The expected output is an exact copy of the lines from the one containing "Click the arrow next to Язык: Русский" to the final line below, minus any pictures.
SOURCE RECORDS Block Start
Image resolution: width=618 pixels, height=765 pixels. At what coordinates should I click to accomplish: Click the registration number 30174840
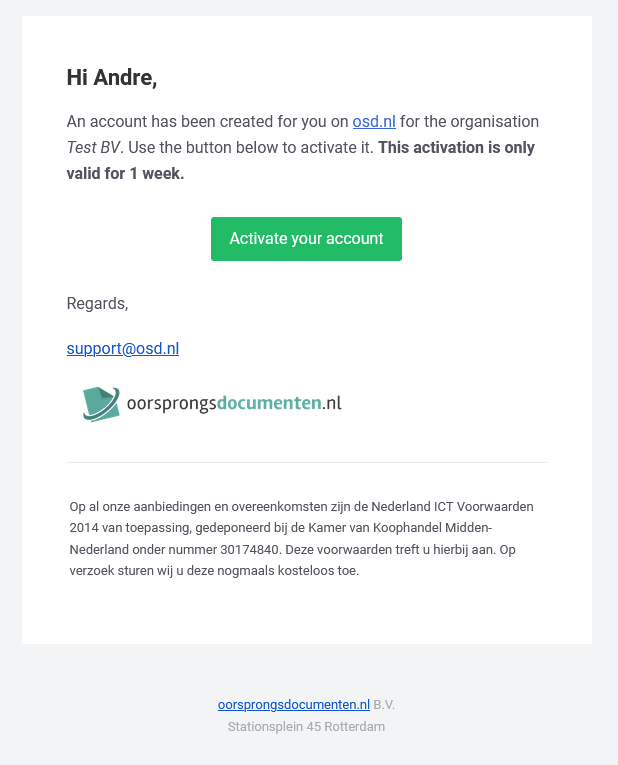coord(249,549)
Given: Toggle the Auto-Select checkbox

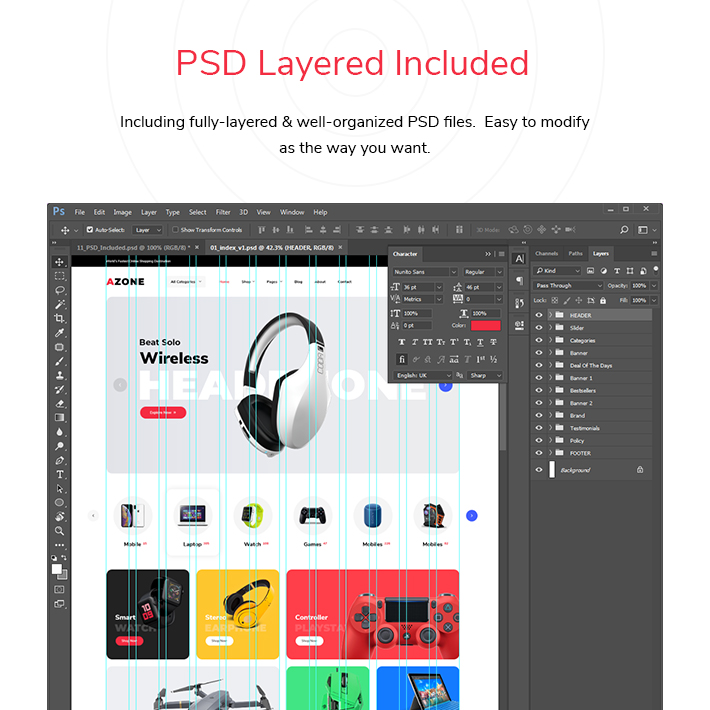Looking at the screenshot, I should [x=90, y=230].
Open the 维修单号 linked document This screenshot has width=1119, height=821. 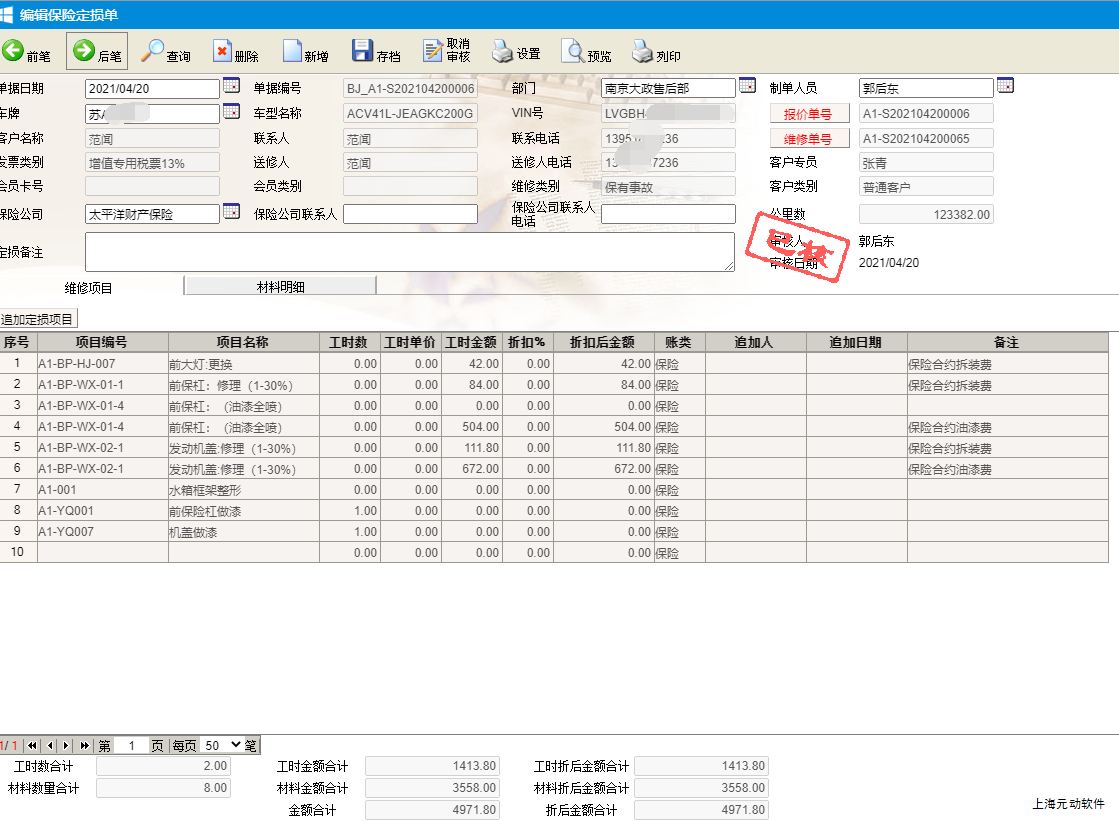[808, 139]
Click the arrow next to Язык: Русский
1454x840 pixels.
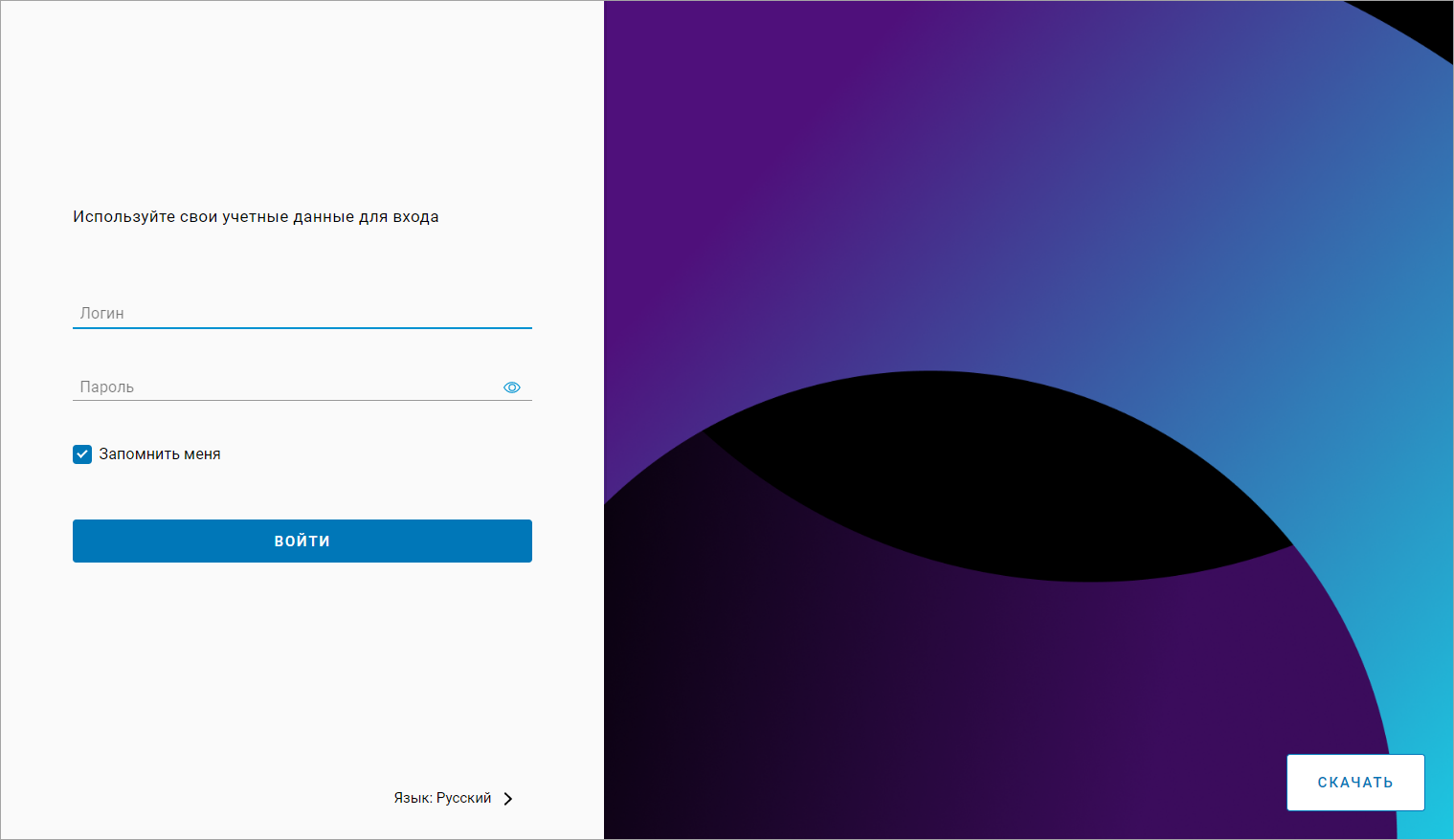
SOURCE RECORDS Block End
WORKED SOLUTION:
Click the arrow next to Язык: Русский
1454x840 pixels.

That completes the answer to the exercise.